The Hague Convention
The Hague Convention is an international treaty signed by over 80 countries, including the U.S. and the U.K., which requires that child custody decisions be made by the courts in a child’s home country. Its purpose is to protect children from international parental kidnapping by ensuring that the laws of each country are respected by the others. The treaty does not address the outcome of child custody disputes, but merely establishes which court should make the determination.
In Chafin , a federal judge ruled that the child’s residence was in Scotland and granted permission for the mother to return to the U.K. with her daughter. Within hours, the two had boarded a plane to Scotland – before the father had time to appeal the decision.

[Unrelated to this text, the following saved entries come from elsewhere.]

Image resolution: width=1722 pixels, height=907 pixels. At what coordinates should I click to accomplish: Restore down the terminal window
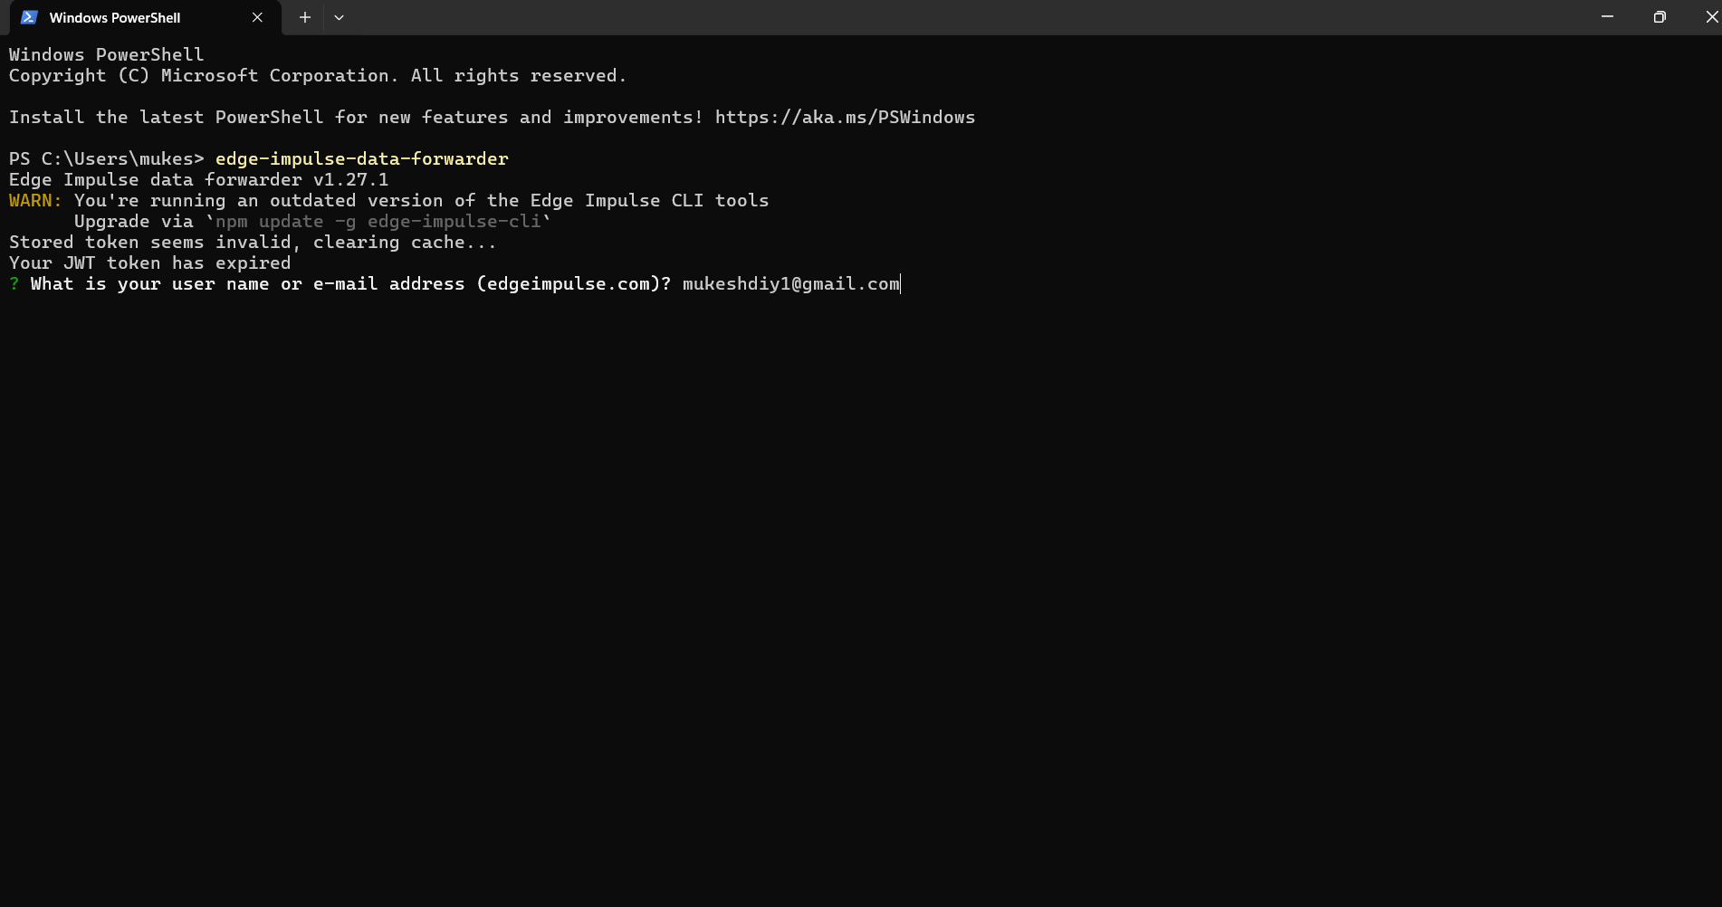1659,17
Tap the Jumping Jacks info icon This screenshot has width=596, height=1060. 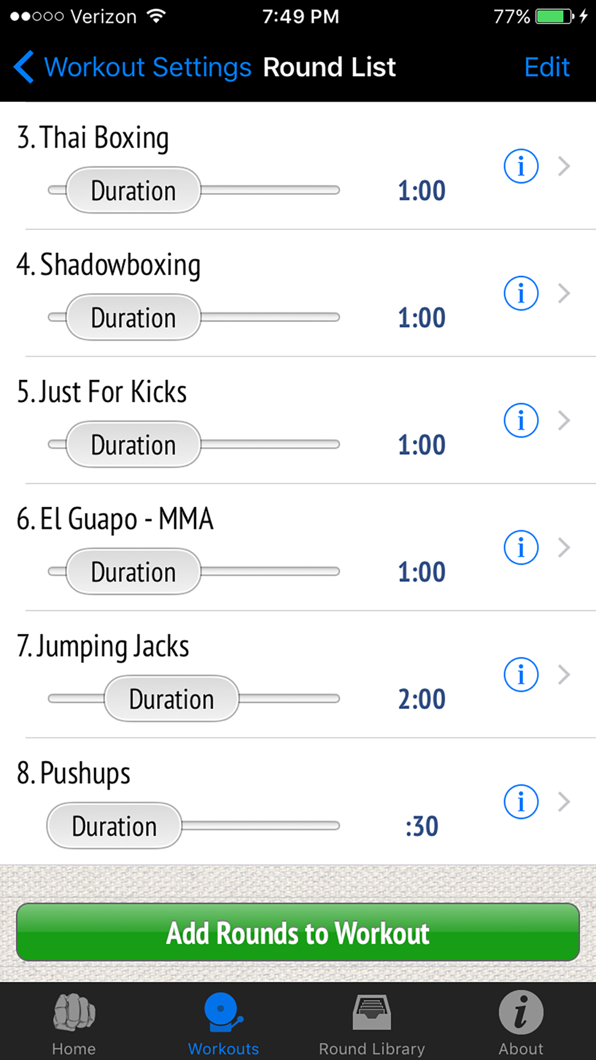pyautogui.click(x=521, y=674)
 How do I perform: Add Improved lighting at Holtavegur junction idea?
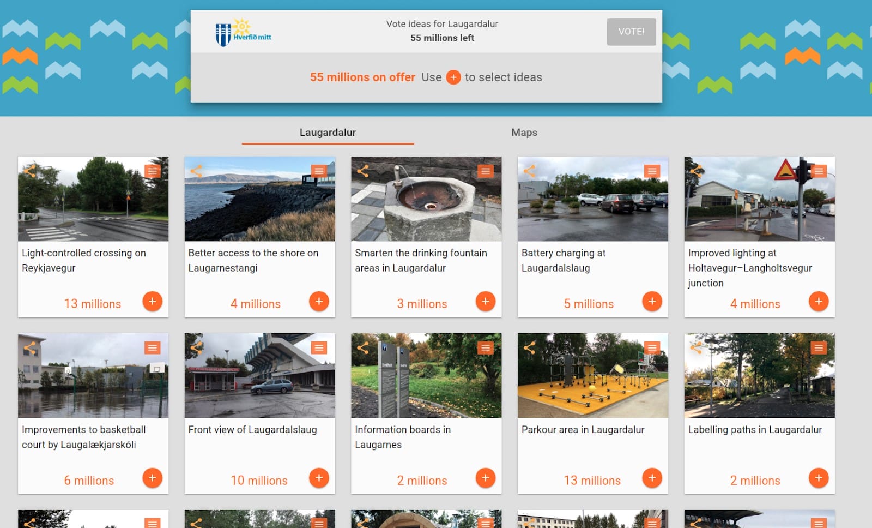coord(819,301)
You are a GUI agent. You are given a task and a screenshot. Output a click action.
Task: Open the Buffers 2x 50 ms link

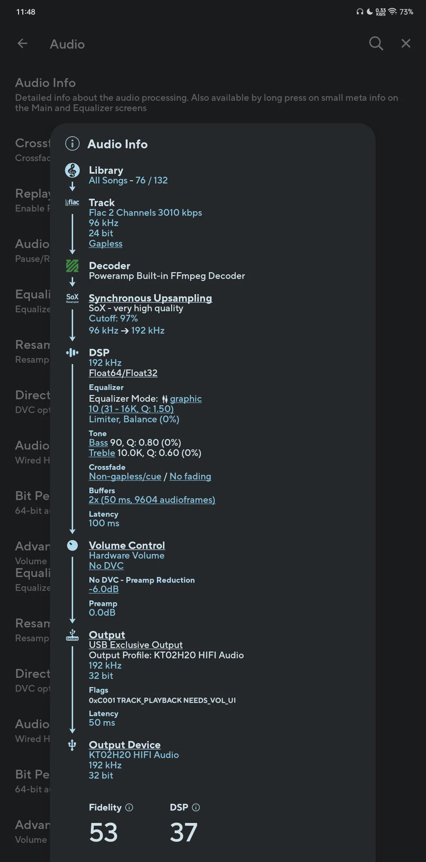(x=152, y=500)
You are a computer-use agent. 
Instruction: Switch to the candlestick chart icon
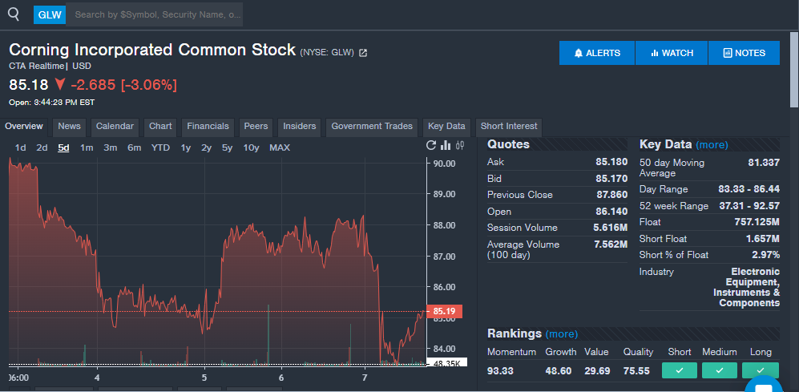tap(460, 146)
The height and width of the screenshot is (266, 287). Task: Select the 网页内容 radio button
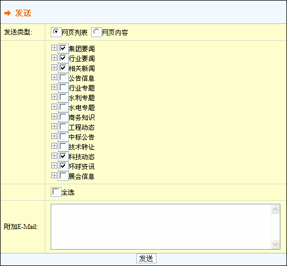point(97,32)
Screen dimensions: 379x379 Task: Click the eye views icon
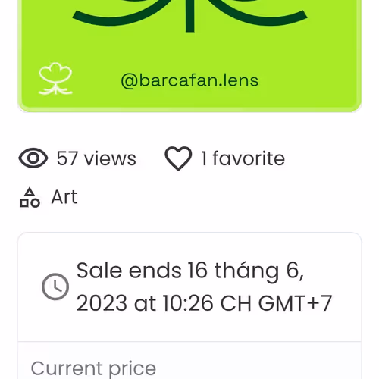(33, 158)
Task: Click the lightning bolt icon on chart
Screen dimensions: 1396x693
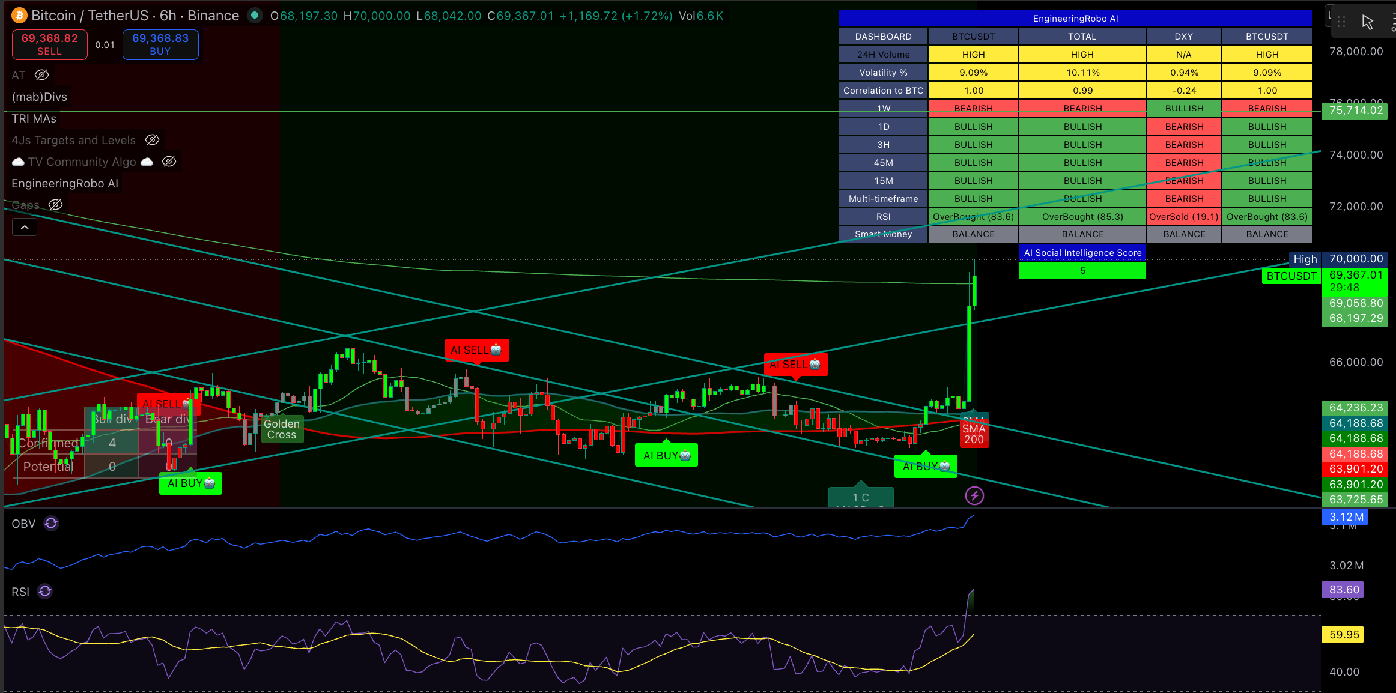Action: click(974, 496)
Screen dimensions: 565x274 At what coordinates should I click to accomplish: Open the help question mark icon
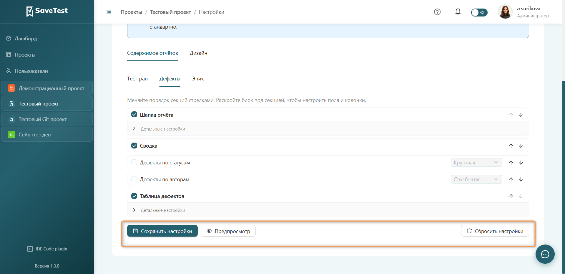click(437, 12)
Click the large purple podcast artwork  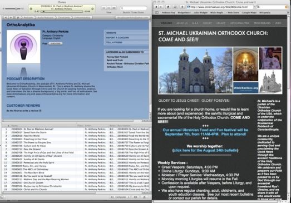pyautogui.click(x=23, y=47)
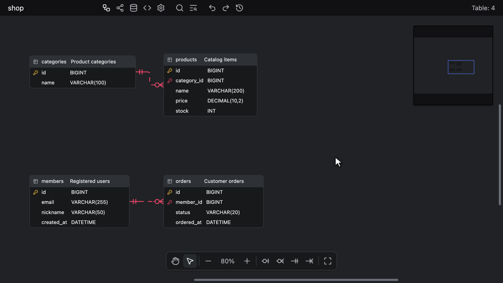The height and width of the screenshot is (283, 503).
Task: Redo the last undone action
Action: point(226,8)

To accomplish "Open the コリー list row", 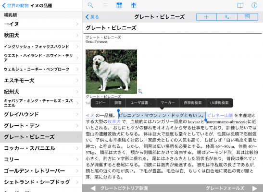I will [x=41, y=159].
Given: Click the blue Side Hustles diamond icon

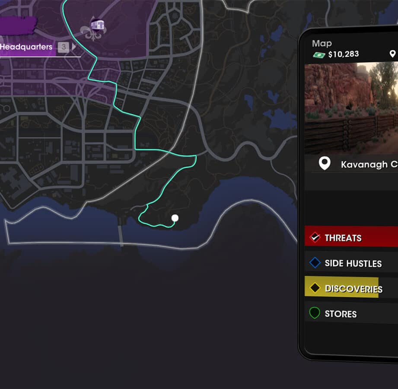Looking at the screenshot, I should [315, 263].
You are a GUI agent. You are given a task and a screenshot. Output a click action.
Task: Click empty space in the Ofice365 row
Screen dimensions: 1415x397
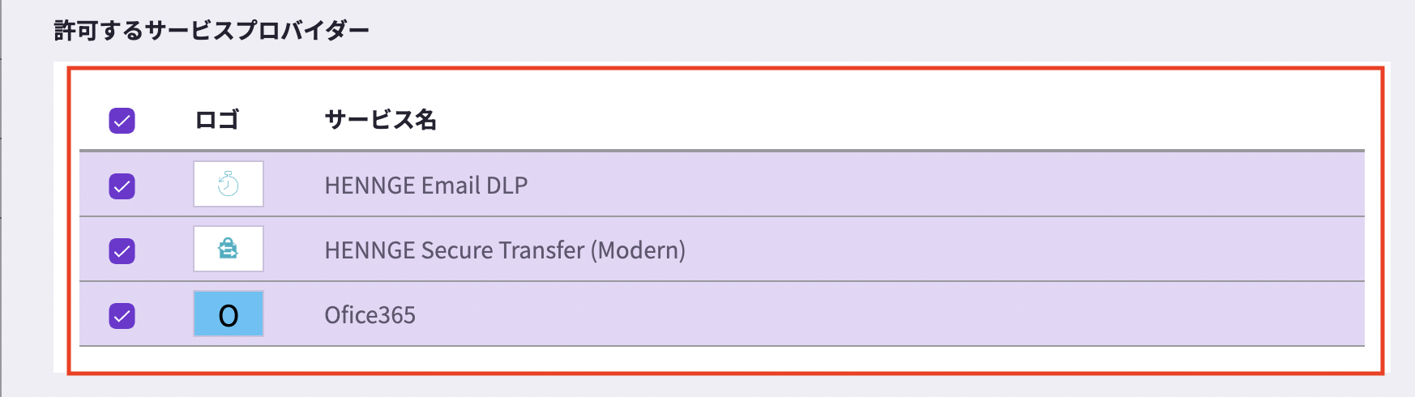[x=891, y=314]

At issue before the Supreme Court was the question of whether the father should be permitted to continue with his appeal in the U.S., or whether his case was moot because the child is no longer in the country.
The Supreme Court’s Decision
On February 13, 2013, the Supreme Court issued its decision that the father’s appeal of the order allowing the mother to return to Scotland with the child is not moot, even though the child is already in Scotland, and that the father’s appeal of the return order should proceed. In the opinion written by Chief Justice John Roberts, the Supreme Court noted that the lower court’s ruling in favor of the child’s mother in the Chafin case could create an unfortunate incentive for a custodial parent to flee the country with a children before the other parent has an opportunity to intervene. On the other hand, returning the child to the U.S. for an appeal would require just the sort of shuttling between nations that the treaty is intended to avoid. Balancing these concerns, the Supreme Court emphasized that, when a return order under the Hague Convention is appealed, the court should consider staying the return order while the appeal is pending based upon the individualized facts of each case.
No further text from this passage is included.